▸ WHAT THIS EXERCISE ASKS:
**1)** In the article on coping with grief during the holidays below, the therapist who is quoted names things a person may grieve while reflecting on 2020. List every one of them.
**2)** Resume the article on coping with grief during the holidays, given below, immediately after its last sentence.

═════ TEXT EXCERPT

How to Cope With Grief During the Holidays — MyWellbeing

Coping with grief and loss is never easy, and it can be especially hard during the holidays. Family traditions remind us of the ones we have lost, new memories are made without our loved ones there, and rituals that once seemed familiar can feel painfully different when we are missing people, places, and things that we care about. And this year is even harder than most.

“This year, you may experience feelings of grief and loss in unexpected ways,” said Shannon Gunnip, a New York City therapist and MyWellbeing community member. “Perhaps as you reflect on 2020 this holiday season, you grieve for a job that you lost, big plans that were canceled, or relationships that have become distant.”

“The past year has been challenging for all of us in ways we never anticipated, and it’s totally normal and valid to feel sadness, disappointment, and grief around these events,” she said. “Allow yourself space to feel these feelings without shame or self-judgement.”

Although it’s never easy, we’re here to help. Here are some ways to cope with grief and loss with guidance and insight from our community of therapists.

Realize that our feelings around grief can be complicated

We often think of grief as a response to a loss of a loved one, but grief is a completely normal response to loss during or after a disaster or other traumatic event—and it’s something many of us are feeling during COVID-19. Grief can happen in response to loss of life, as well as to drastic changes to daily routines and ways of life that usually bring us comfort and a feeling of stability.

══════════
═════ PROVIDED MATERIAL

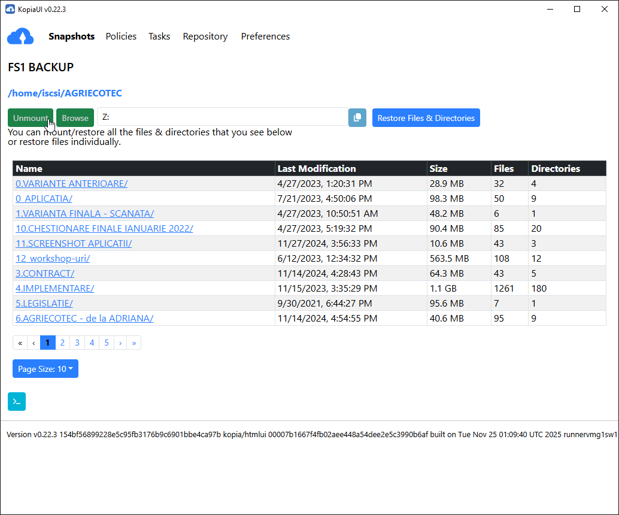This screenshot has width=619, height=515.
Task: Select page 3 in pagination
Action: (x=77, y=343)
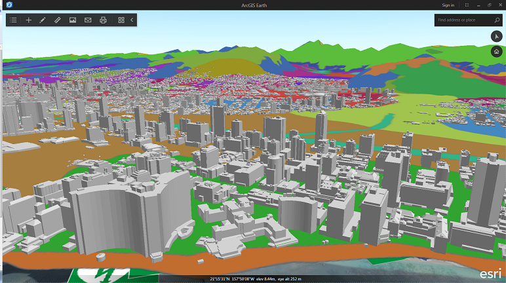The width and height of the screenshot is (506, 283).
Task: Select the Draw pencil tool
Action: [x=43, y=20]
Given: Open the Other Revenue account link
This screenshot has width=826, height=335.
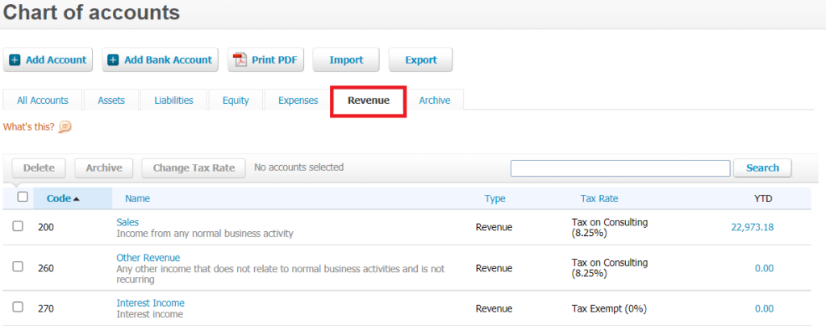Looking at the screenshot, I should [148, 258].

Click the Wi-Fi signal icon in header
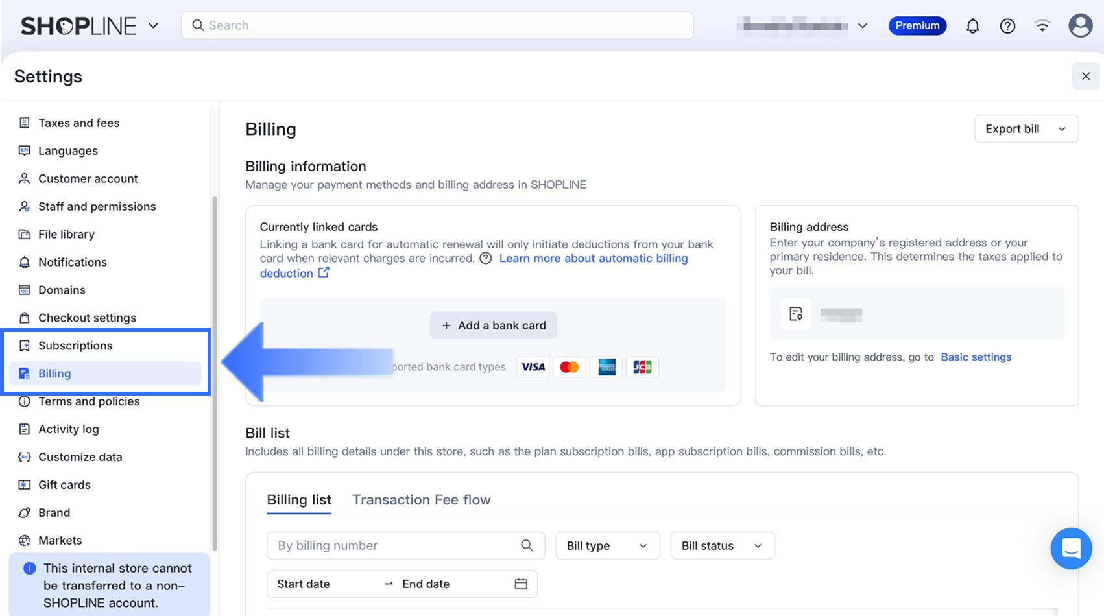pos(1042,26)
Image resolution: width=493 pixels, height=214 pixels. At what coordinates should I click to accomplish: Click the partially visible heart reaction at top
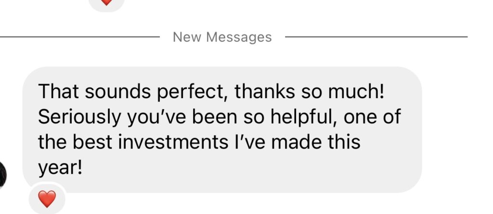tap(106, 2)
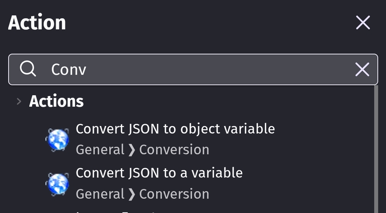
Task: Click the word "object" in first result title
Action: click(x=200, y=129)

══════════
═════ PROVIDED MATERIAL

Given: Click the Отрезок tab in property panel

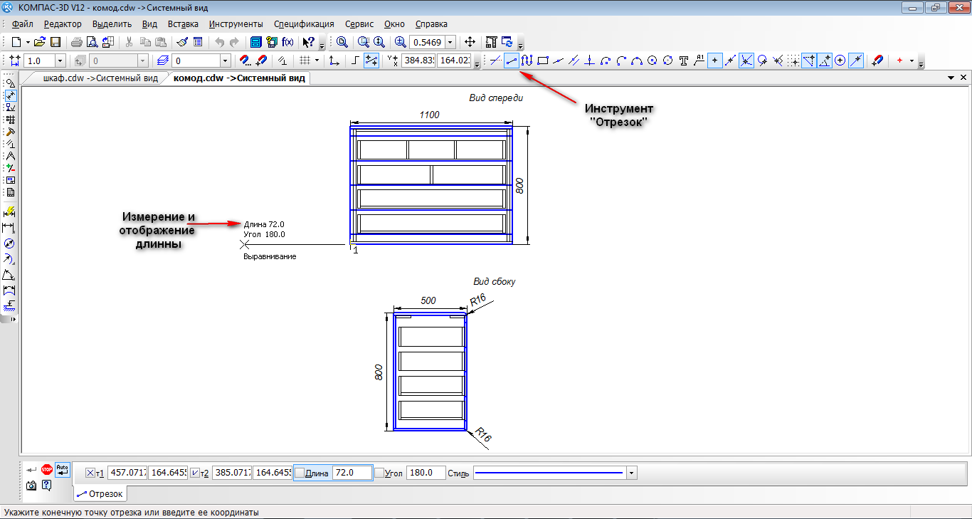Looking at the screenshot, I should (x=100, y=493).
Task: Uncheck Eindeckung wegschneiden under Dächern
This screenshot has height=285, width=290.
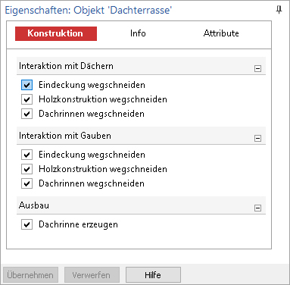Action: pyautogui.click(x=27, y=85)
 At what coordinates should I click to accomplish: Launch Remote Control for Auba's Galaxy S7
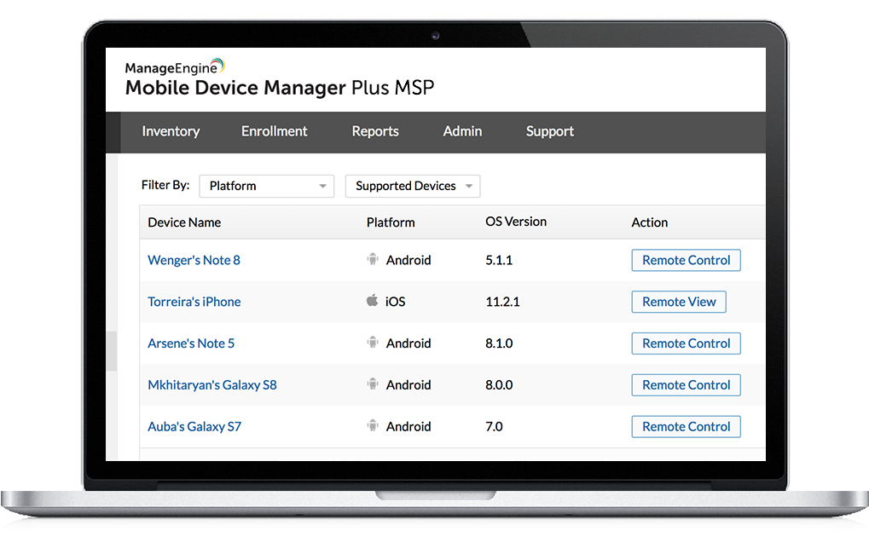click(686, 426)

══════════

▸ OUTPUTS FOR THE TASKS:
**1)**
- A job that you lost
- Big plans that were canceled
- Relationships that have become distant

**2)**
“While we tend to associate grief with tangible experiences such as death or a breakup, feeling loss over something you never had, like an attentive parent, a childhood, or a partner, can feel just as acute,” said Alyssa Ashenfarb, a New York City therapist and MyWellbeing community member. “If you’re having a hard time identifying what you’re feeling loss and sadness about during the holidays, write down whatever comes to mind, and practice being gentle with yourself and the grief that you feel.”

It’s hard, but developing self awareness around your thoughts and feelings and their impact on you—emotionally, mentally, and physically—can start to provide you with some clarity that can help you take care of yourself.

“It’s very common for anyone experiencing a loss or setback to then develop self-critical feelings or thoughts,” said Charles Rosen, a New York City therapist and MyWellbeing community member. “It’s helpful if you can become aware of these sometimes ‘half-conscious’ self-critical thoughts and realize that they are mostly not rational ones. They have a connection to having had a setback or loss.”

Due to the current state of the world, many of us are experiencing grief in ways that are new to us: individual, collective, anticipatory, and more. It’s complex, but there are still ways to cope.

“Many holidays, especially the winter ones, stir not just feelings of loss, grief, and loneliness, but feelings of anger and alienation at ongoing structural violence,” said Sarah Hartzell, a New York City therapist and MyWellbeing community member. “As I write this reflection, living and working in Lenape territory, I encourage folks to build their own traditions and rituals as a way to have meaningful and healthy connections around holidays, and to engage in conversations and the work of justice that we may be yearning for. Most simply: do something that matters to you most, spend time with the people who treat you well (distantly as needed this year), eat what feels good to your body.”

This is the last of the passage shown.